Transforming growth factor β2 is negatively regulated by endogenous retinoic acid during early heart morphogenesis

Vitamin A-deficient (VAD) quail embryos lack the vitamin A-active form, retinoic acid (RA) and are characterized by a phenotype that includes a grossly abnormal cardiovascular system that can be rescued by RA. Here we report that the transforming growth factor, TGF beta 2 is involved in RA-regulated cardiovascular development. In VAD embryos TGF beta 2 mRNA and protein expression are greatly elevated. The expression of TGF beta receptor II is also elevated in VAD embryos but is normalized by treatment with TGF beta 2-specific antisense oligonucleotides (AS).

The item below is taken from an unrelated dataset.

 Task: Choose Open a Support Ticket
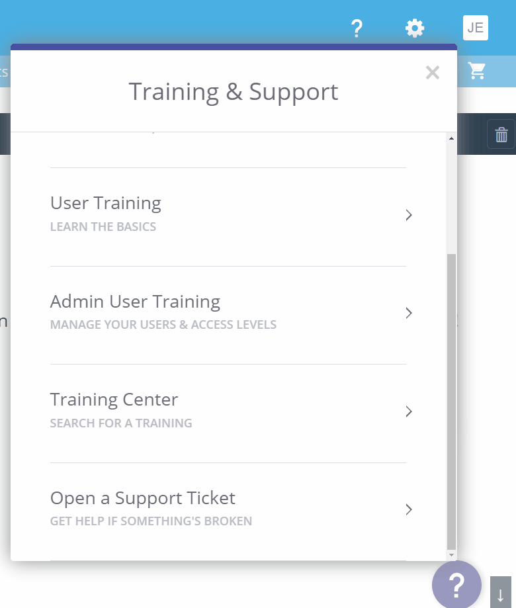pos(143,498)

Administration of this AS or an antibody specific for TGF beta 2 to VAD embryos normalizes posterior heart development and vascularization, while the administration of exogenous active TGF beta 2 protein to normal quail embryos mimics the excessive TGF beta 2 status of VAD embryos and induces VAD cardiovascular phenotype. In VAD embryos pSmad2/3 and pErk1 are not activated, while pErk2 and pcRaf are elevated and pSmad1/5/8 is diminished. We conclude that in the early avian embryo TGF beta 2 has a major role in the retinoic acid-regulated posterior heart morphogenesis for which it does not use Smad2/3 pathways, but may use other signaling pathways. Importantly, we conclude that retinoic acid is a critical negative physiological regulator of the magnitude of TGF beta 2 signals during vertebrate heart formation.